Regarding so-called fragmentation in Linux

There are some people who operate under the delusion that if Linux developers could just all work on one project, Linux would dominate the desktop/laptop/netbook computing sphere. Windows and Mac OS X wouldn’t stand a chance.

I disagree. Here are the reasons why:

  1. One of the appeals of Linux and its related projects is open source and the ability to fork and make changes. Telling Linux developers “You can’t work on what you want. You have to do things this way” would be like telling people at a vegan conference that they’d be a lot more successful in winning supporters if they just ate meat. Okay. That isn’t the best example. After all, plenty of Linux developers and users also use proprietary software (very few are of the Richard Stallman I-use-only-Free-software persuasion). Nevertheless, the open source nature of Linux and related projects is a major part of the appeal for both Linux developers and users. Forcing the community into a closed development model (no forking allowed, no individual projects allowed) would essentially force out the community.
  2. Herding cats isn’t easy. Let me ask you a question. If you wanted to get the best recipe, which do you think would be a better way to get it—getting 100 chefs to all work on one recipe together or having the 100 chefs all work on their own individual recipes while simultaneously sharing with each other what’s worked and what hasn’t? For the gains in talent you get by everyone having to agree on working in only one direction, you lose a lot of efficiency through disagreements, in-fighting, and ego bruising, let alone bureaucracy and management structures. 1000 people working together do not make a project that is 1000 times better than one person working alone.
  3. Along those lines, Linux developers already are working together. Do you really think Ubuntu does everything from scratch? Quite the opposite. Ubuntu does almost nothing from scratch. Don’t believe me? Right-click the Network Manager applet in Ubuntu and then select About. Guess what it says: Copyright Red Hat. Copyright Novell. Firefox is from Mozilla. The beauty of open source is that you don’t have to start from scratch. You share. Want a file manager? Great. You don’t have to create your own. Just use an existing one. No weird licensing hassles. Able to program and want to add functionality to an existing open source application? Add it in. You don’t have to write it from scratch, and the original developers can benefit from your improvement (the added functionality).

Exercise directions:
Retype the section of the Linux fragmentation post that opens with the words containing "1. One of the" and closes with "out the community.".

Supplied data:
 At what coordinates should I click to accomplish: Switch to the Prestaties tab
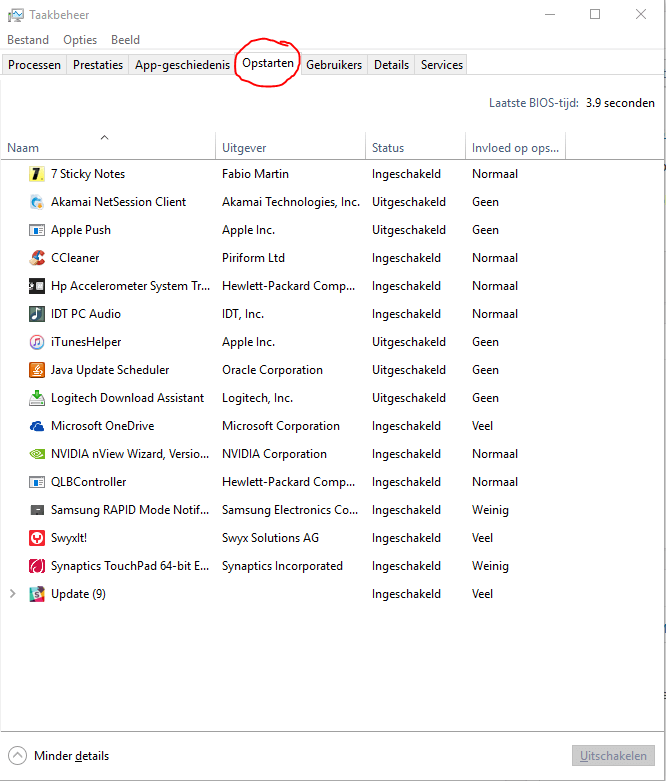[x=98, y=65]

Solution for this exercise:
1. One of the appeals of Linux and its related projects is open source and the ability to fork and make changes. Telling Linux developers “You can’t work on what you want. You have to do things this way” would be like telling people at a vegan conference that they’d be a lot more successful in winning supporters if they just ate meat. Okay. That isn’t the best example. After all, plenty of Linux developers and users also use proprietary software (very few are of the Richard Stallman I-use-only-Free-software persuasion). Nevertheless, the open source nature of Linux and related projects is a major part of the appeal for both Linux developers and users. Forcing the community into a closed development model (no forking allowed, no individual projects allowed) would essentially force out the community.